Звякая монистами, в шитом летнике, со все так же напряженно приподнятой бровью, она заторопилась в город.
Вернулась вечером, суетливо сновала по избе и хохотала, вдруг уткнулась в чело печки, зарыдала, и румяна поползли по щекам…
А рубцовским только и было, что смотреть на эту вздорную, суматошную тесноту. Кольцо словом их не приветил в тот свой приход. Филимон решил было кончить молчанку. Хозяин сурово оборвал его, глядя мимо:
— Пожди! Не ты тут царюешь.
— А чего ж он, ребята, “кольцо?” — спросил потом кроткий Попов.
— А по волосу, должно, — волос, видал, какой, — скучно ответил Головач.
— Не, то я думаю, перстень у него… заговоренный перстень, — продолжал свое Попов.
Ноздря ожесточенно сплюнул.
На другой день пришел Кольцо. Ему нагрели котел воды, он вымылся в закуте и фыркал с наслаждением, окатываясь напоследок холодной водой из ведра.
Старое платье он не стал надевать, хозяин принес ему новое.
Он был сосредоточенно деятелен, весел.
Хозяин сбегал за какими-то мешками, ящиками.
Сразу всем нашлась работа. Неизвестно, где были “ребята”, не рассыпались ли? Послано за ними. Увязывалась какая-то кладь. Кольцо торопил: “единым чтоб духом!” Перечислял, напоминал, шутливо журил, что без батьки тут все равно, что без башки. Тащили кладь и с воеводского двора: порох, свинец. Кони жевали мешанку за избами, на суходоле. Рубцовским пришлось наваливать на подводы муку, толокно, припасы. “Ребята”, душ пятнадцать, явились ночью.
— Перьев не растеряли? — сказал им Кольцо. — А ну, наваливай!
Выехали, пополдничав, на другой день.
Клавки не было в избе.
Ямские тройки, рванув, вылетели на шлях. Кони расстилались, огретые длинными кнутами. Рубцовские не видывали такой гоньбы. Царевы ямщики везли воеводскую кладь, разбойного атамана, по ком скучала плаха, и беглых боярских людей.
На расстоянии поприща, где сакма повертывала на солнечный восход, на пригорке ждала женщина.
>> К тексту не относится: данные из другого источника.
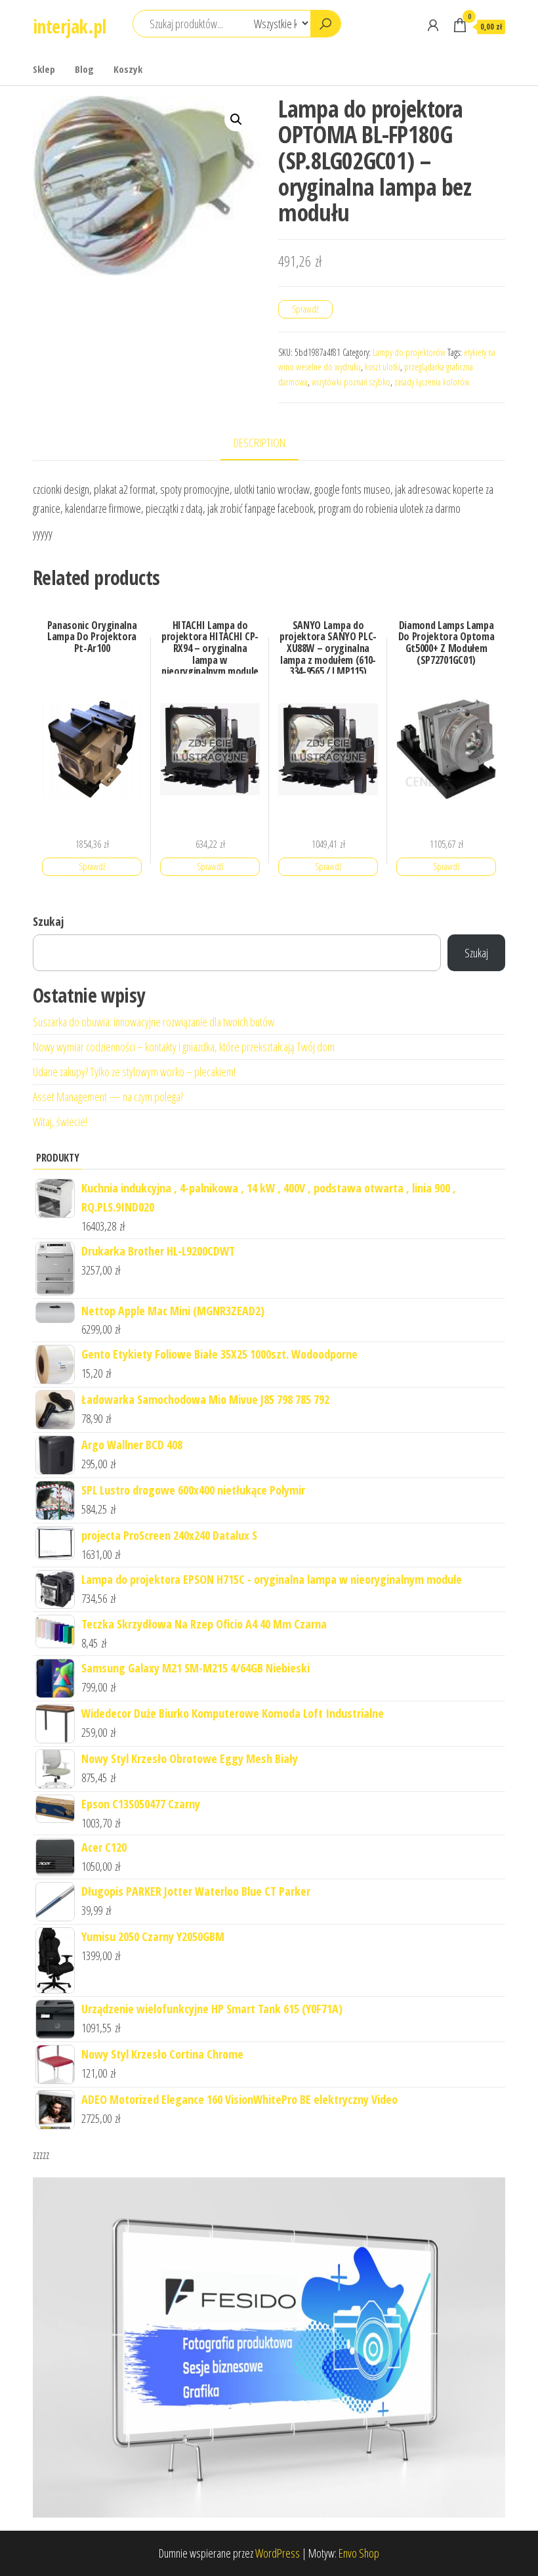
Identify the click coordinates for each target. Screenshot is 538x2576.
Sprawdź (305, 309)
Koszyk (128, 69)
Она сбежала, бесстрашно став на пути. Кони вздыбились. Тогда она со звериной гибкостью скакнула в повозку. Ямщик, сверкнув зубами, обернулся с кнутовищем в руке. Бабе нечего делать на государевой тройке в Поле. И казачья воля не терпит женской слабости. Но атаман крикнул:
— Змея! Сама вползла!
И открыто, перед всеми, он впился долгим поцелуем в губы Клавки.
Еле приметный шлях уводил к другому городку. Став на малое время табором, переложили все казачье с ямских троек в седельные мешки, догрузили оставшееся на несколько легких повозок с высокими колесами. И скоро только разбойный, заливистый посвист доносился, замирая, из тусклого облака пыли, где скрылись ямщики.
На юге еще высились кой-где одинокие дубы. Под ними виднелись нерасседланные кони. Вверху на дереве, скрытый, сидел человек. Он глядел оттуда в степную даль. Кони стояли наготове, чтобы перенести весть от одного сторожевого дерева к другому, а от последнего дерева — к городам Украйны.
И рубцовские понимали теперь, что то все была Русь.
Дальше не росло и дубов. Только редкие бугры поднимали кудрявые венцы орешника над немятыми травами. Легкое дуновение колыхало медовый запах. Верховые, с оружьем наготове, скакали вокруг повозок.
Ночами полыхали дальние отсветы чьих-то костров. К утру одежда становилась тяжелой и сизой от росы.